Apesar da deserção de alguns militares, o exército e o aparelho repressivo continuam extremamente poderosos e mantém laços intactos com o poder. Quando da derrocada recente de outros regimes árabes, vimos a cada vez uma dissociação entre o exército e o poder. A Síria ainda não está nessa situação, mesmo se as coisas evoluem rapidamente.
Quanto à ameaça do regime de utilizar suas armas químicas em caso de intervenção estrangeira, ela não significa obrigatoriamente que o regime está agonizando. Faz parte da guerra de nervos das duas partes.
swissinfo.ch: Existe um risco de que o conflito se estenda aos países vizinhos?
M-R.D.: O risco é real, particularmente no Líbano, que já recebeu dezenas de milhares de refugiados sírios. Os dois países são intimamente ligados. A crise síria transborda de maneira inevitável para o Líbano. Só podemos esperar que essa interferência não relance o conflito interno libanês e provoque uma nova guerra civil.

Itens>
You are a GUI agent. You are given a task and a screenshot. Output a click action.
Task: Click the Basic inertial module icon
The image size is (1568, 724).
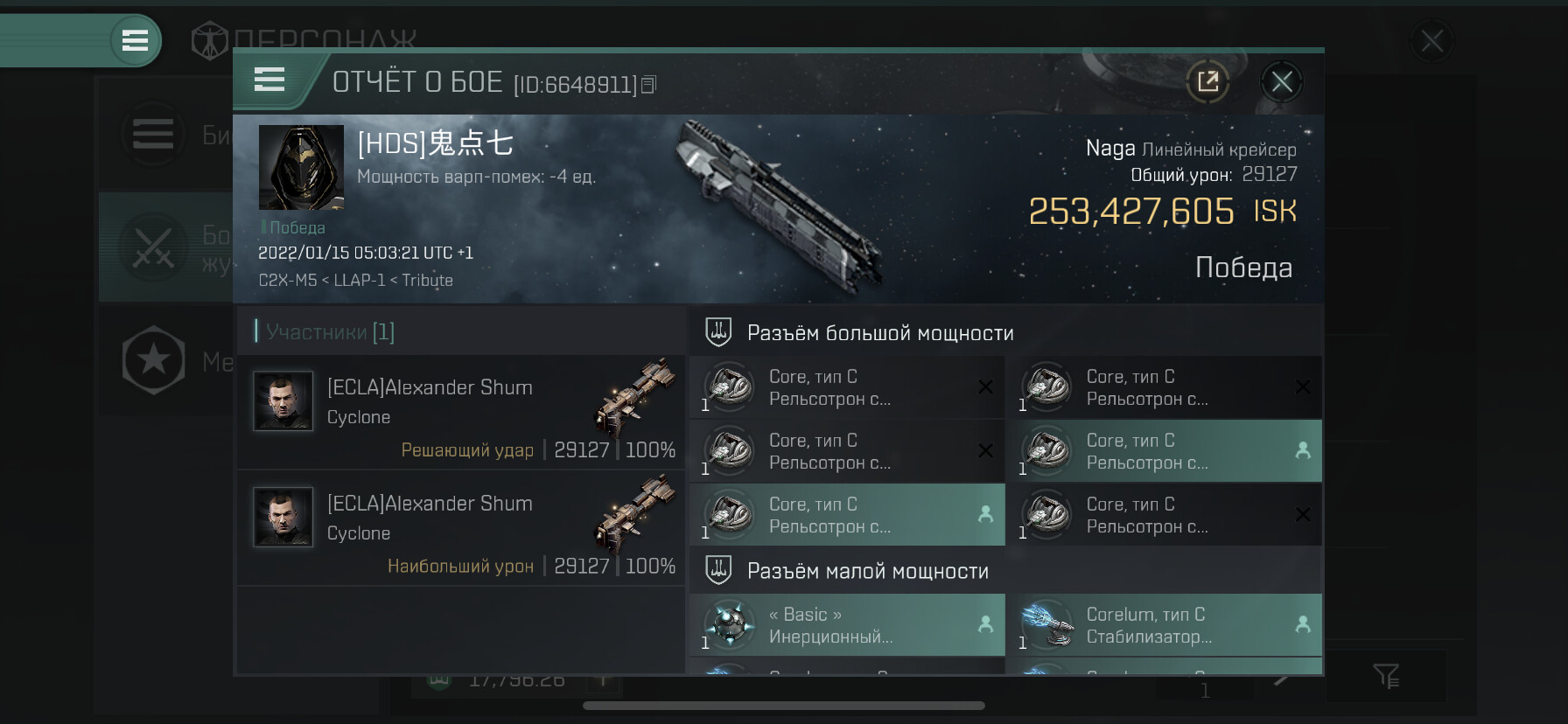tap(730, 625)
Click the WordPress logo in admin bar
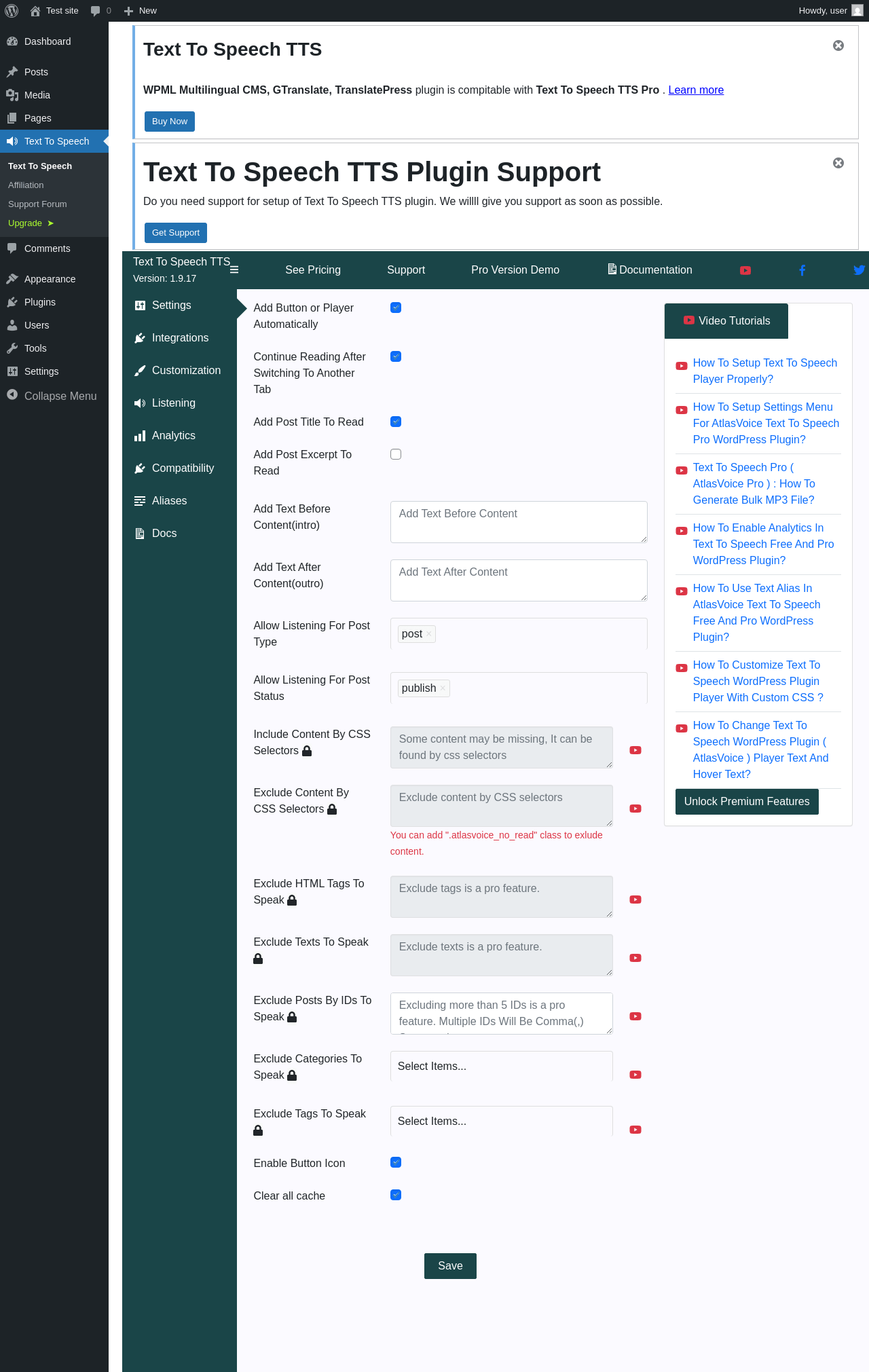 click(x=12, y=11)
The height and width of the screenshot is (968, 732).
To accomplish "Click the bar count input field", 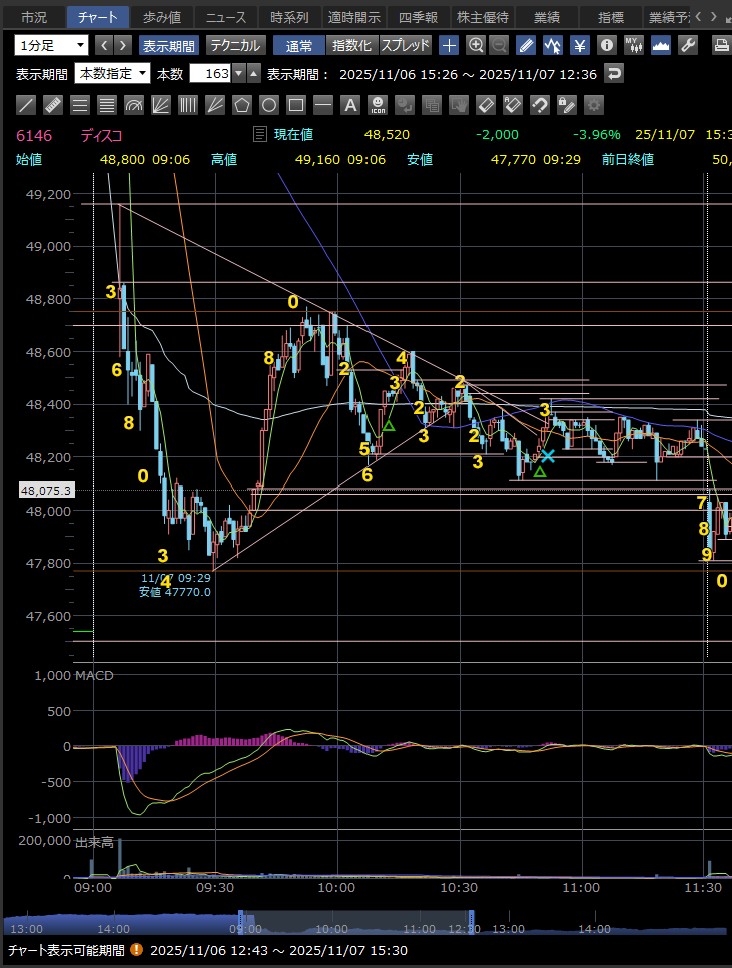I will [209, 73].
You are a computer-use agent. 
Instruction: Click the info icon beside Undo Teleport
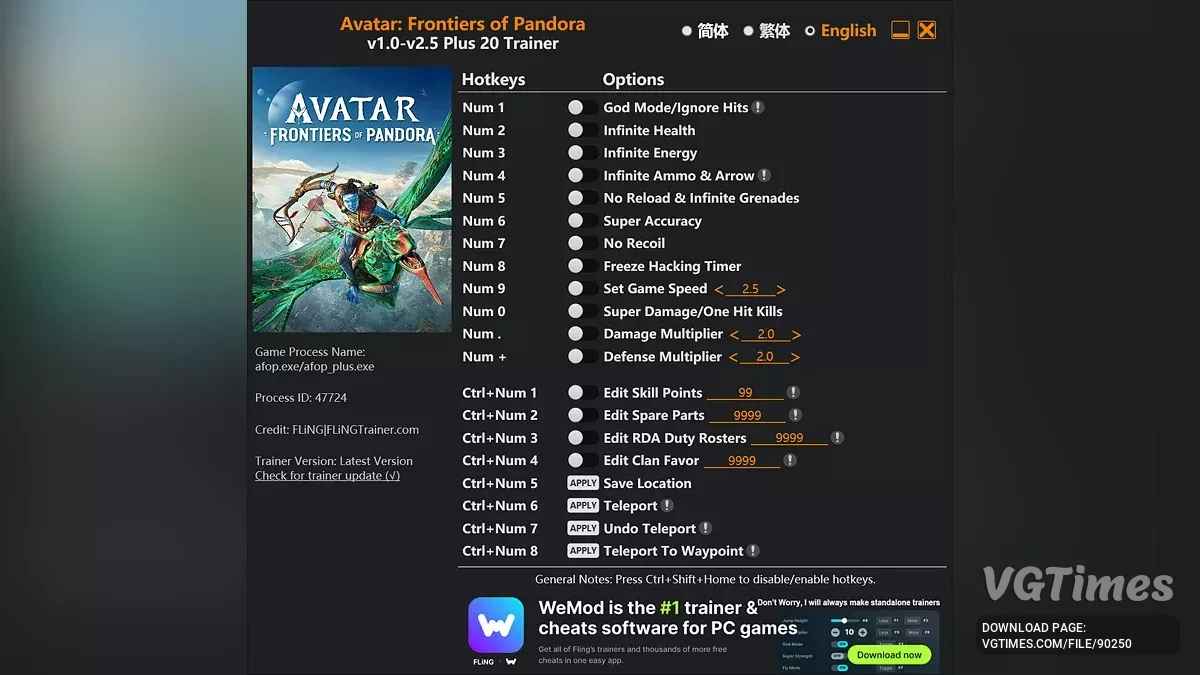pos(705,528)
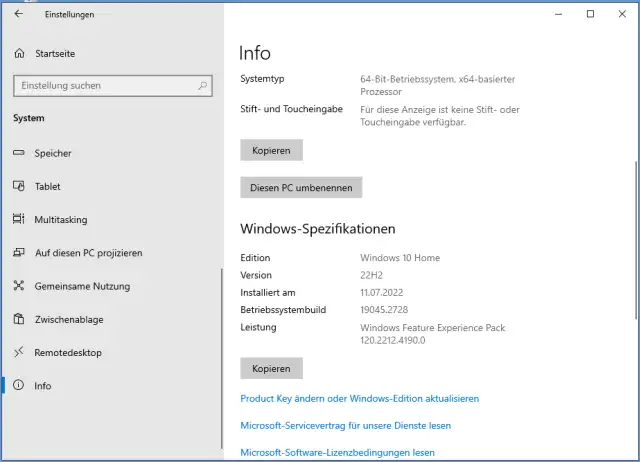This screenshot has width=640, height=462.
Task: Click the Remotedesktop icon
Action: click(18, 352)
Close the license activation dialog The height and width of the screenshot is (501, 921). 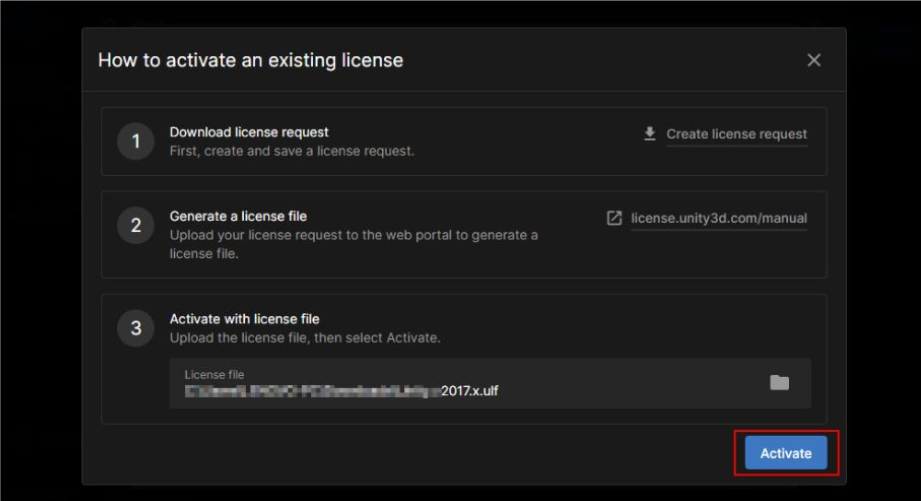point(814,60)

Exercícios>
• a. No texto sobre o conflito na Síria, qual país vizinho já recebeu dezenas de milhares de refugiados sírios?
• b. Prossiga o texto sobre o conflito na Síria a partir da última frase apresentada.

Respostas escritas>
• a. O Líbano.

• b.
Outros países também podem ser envolvidos como a Jordânia, para onde afluem muitos refugiados, ou ainda a Turquia, em razão da questão dos curdos, que vivem na região fronteiriça dos dois países.
swissinfo.ch: Na Síria pode ocorrer o que aconteceu no Líbano, ou seja, uma guerra civil prolongada?
M-R.D.: Infelizmente não se pode descartar essa hipótese. Esses muitas semelhanças entre os dois países, especialmente na composição étnica e religiosa. A situação é extremamente complexa de dependerá da evolução no terreno. Para que na Síria não se repita o que ocorreu no Líbano, será preciso uma mudança profunda na direção do país.
Um outro cenário que possível é que Bachar el-Assad e seu entorno se refugie nas regiões montanhosas alauitas para criar uma entidade distinta da Síria. Eles a utilizariam então como base para retomar o poder. Nessa caso, o novo poder poderia ter interesse em provocar uma explosão ou a partição da Síria.
swissinfo.ch: Então vai ser difícil evitar acertos de contas entre comunidades depois da queda do regime?
M-R.D.: Os desafios parecem praticamente intransponíveis. Durante os dez primeiros meses da contestação, uma saída para a crise parecia possível sem muito confronto ou violência. Atualmente, isso me parece menos realista.
swissinfo.ch: Em uma escala mais larga, o conflito sírio revela novas relações de forma entre países emergentes (China e Rússia) e os países ocidentais?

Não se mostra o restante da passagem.